[Saved data entries]
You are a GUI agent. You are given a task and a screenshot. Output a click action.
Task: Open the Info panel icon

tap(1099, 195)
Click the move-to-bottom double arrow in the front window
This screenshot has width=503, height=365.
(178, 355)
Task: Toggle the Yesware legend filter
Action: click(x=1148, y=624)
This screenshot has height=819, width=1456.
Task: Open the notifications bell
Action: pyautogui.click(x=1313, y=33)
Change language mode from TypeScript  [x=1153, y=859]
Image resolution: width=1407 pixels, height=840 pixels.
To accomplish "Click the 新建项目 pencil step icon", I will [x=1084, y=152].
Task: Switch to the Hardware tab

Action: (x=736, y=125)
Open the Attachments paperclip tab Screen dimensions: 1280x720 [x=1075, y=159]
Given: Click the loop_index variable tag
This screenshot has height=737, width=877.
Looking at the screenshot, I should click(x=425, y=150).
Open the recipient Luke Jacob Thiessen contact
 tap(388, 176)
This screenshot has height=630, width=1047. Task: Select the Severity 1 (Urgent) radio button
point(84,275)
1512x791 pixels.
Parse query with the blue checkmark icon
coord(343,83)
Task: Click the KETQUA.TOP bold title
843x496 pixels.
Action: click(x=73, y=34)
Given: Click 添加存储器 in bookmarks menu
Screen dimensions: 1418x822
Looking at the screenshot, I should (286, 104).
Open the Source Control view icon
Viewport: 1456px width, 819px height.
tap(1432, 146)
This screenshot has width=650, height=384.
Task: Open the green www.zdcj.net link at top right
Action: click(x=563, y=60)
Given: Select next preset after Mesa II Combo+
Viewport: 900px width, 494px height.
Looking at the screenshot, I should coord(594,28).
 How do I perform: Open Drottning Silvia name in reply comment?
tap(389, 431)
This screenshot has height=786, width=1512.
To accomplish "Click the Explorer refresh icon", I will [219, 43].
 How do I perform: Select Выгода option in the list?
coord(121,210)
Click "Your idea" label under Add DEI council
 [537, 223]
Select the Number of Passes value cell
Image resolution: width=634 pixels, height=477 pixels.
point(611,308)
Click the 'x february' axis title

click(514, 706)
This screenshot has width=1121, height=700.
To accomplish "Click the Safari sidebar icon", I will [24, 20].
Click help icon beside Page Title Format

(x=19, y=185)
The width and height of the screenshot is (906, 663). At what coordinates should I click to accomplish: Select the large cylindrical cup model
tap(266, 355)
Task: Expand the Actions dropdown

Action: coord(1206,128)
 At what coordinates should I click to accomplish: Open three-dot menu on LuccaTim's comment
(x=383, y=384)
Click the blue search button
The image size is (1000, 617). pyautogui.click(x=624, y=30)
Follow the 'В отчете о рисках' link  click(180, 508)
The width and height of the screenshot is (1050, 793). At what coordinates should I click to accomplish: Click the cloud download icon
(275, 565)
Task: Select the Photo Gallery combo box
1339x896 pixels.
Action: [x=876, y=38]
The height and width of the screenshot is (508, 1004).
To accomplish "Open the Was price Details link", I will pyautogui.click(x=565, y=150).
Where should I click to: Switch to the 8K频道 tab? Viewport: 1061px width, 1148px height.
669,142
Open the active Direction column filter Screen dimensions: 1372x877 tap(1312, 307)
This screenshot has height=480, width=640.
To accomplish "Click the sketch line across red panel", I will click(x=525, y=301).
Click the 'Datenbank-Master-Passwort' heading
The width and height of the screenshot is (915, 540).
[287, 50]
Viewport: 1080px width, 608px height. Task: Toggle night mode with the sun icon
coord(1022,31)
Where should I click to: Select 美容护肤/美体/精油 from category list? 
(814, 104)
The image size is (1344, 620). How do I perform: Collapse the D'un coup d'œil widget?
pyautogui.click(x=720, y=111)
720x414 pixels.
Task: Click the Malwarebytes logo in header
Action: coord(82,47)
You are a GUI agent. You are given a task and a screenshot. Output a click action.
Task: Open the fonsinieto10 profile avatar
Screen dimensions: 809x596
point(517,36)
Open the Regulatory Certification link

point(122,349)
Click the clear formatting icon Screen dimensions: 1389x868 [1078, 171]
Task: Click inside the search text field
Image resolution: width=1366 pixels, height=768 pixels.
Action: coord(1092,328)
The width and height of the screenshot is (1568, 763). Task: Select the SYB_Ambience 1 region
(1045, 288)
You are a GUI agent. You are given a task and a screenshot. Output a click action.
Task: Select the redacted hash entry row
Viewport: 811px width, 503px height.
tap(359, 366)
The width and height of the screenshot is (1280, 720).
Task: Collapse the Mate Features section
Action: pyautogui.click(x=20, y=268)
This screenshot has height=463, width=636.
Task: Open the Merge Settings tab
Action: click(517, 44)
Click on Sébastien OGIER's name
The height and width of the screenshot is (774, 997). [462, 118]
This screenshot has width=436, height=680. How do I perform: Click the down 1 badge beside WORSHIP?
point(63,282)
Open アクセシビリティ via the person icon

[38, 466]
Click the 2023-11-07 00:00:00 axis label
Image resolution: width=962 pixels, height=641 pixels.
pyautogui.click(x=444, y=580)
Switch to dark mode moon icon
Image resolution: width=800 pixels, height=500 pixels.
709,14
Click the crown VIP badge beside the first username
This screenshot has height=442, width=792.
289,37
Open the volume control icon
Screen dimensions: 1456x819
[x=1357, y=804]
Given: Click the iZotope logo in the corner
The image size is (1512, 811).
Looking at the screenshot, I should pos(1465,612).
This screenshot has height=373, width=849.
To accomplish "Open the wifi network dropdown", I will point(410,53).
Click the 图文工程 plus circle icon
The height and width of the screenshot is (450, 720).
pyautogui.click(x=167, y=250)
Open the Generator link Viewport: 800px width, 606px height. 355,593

Task
Format the rows from the line with "1512x791 pixels." up to and including the line with "Open the active" as a numbered list, omitting blank lines.

Reply to the task
1. 1512x791 pixels.
2. Parse query with the blue checkmark icon
3. coord(343,83)
4. Task: Click the KETQUA.TOP bold title
5. 843x496 pixels.
6. Action: click(x=73, y=34)
7. Given: Click 添加存储器 in bookmarks menu
8. Screen dimensions: 1418x822
9. Looking at the screenshot, I should (286, 104).
10. Open the Source Control view icon
11. Viewport: 1456px width, 819px height.
12. tap(1432, 146)
13. This screenshot has width=650, height=384.
14. Task: Open the green www.zdcj.net link at top right
15. Action: click(x=563, y=60)
16. Given: Select next preset after Mesa II Combo+
17. Viewport: 900px width, 494px height.
18. Looking at the screenshot, I should coord(594,28).
19.  How do I perform: Open Drottning Silvia name in reply comment?
20. tap(389, 431)
21. This screenshot has height=786, width=1512.
22. To accomplish "Click the Explorer refresh icon", I will [219, 43].
23.  How do I perform: Select Выгода option in the list?
24. coord(121,210)
25. Click "Your idea" label under Add DEI council
26.  [537, 223]
27. Select the Number of Passes value cell
28. Image resolution: width=634 pixels, height=477 pixels.
29. point(611,308)
30. Click the 'x february' axis title
31. click(514, 706)
32. This screenshot has width=1121, height=700.
33. To accomplish "Click the Safari sidebar icon", I will [24, 20].
34. Click help icon beside Page Title Format
35. (x=19, y=185)
36. The width and height of the screenshot is (906, 663). At what coordinates should I click to accomplish: Select the large cylindrical cup model
37. tap(266, 355)
38. Task: Expand the Actions dropdown
39. Action: coord(1206,128)
40.  At what coordinates should I click to accomplish: Open three-dot menu on LuccaTim's comment
41. (x=383, y=384)
42. Click the blue search button
43. The image size is (1000, 617). pyautogui.click(x=624, y=30)
44. Follow the 'В отчете о рисках' link  click(180, 508)
45. The width and height of the screenshot is (1050, 793). At what coordinates should I click to accomplish: Click the cloud download icon
46. (275, 565)
47. Task: Select the Photo Gallery combo box
48. 1339x896 pixels.
49. Action: [x=876, y=38]
50. The height and width of the screenshot is (508, 1004).
51. To accomplish "Open the Was price Details link", I will pyautogui.click(x=565, y=150).
52. Where should I click to: Switch to the 8K频道 tab? Viewport: 1061px width, 1148px height.
53. 669,142
54. Open the active Direction column filter Screen dimensions: 1372x877 tap(1312, 307)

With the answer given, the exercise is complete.